_What to work on:_ Give every line of the data again, exactly.

========

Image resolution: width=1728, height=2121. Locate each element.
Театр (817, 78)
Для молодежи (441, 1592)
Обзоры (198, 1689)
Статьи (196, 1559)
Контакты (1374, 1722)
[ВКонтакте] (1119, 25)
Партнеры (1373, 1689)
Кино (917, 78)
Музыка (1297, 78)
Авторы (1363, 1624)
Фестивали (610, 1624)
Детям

========

_Solution to this task:_
Image resolution: width=1728, height=2121. Locate each element.
Театр (817, 78)
Для молодежи (441, 1592)
Обзоры (198, 1689)
Статьи (196, 1559)
Контакты (1374, 1722)
[ВКонтакте] (1119, 25)
Партнеры (1373, 1689)
Кино (917, 78)
Музыка (1297, 78)
Авторы (1363, 1624)
Фестивали (610, 1624)
Детям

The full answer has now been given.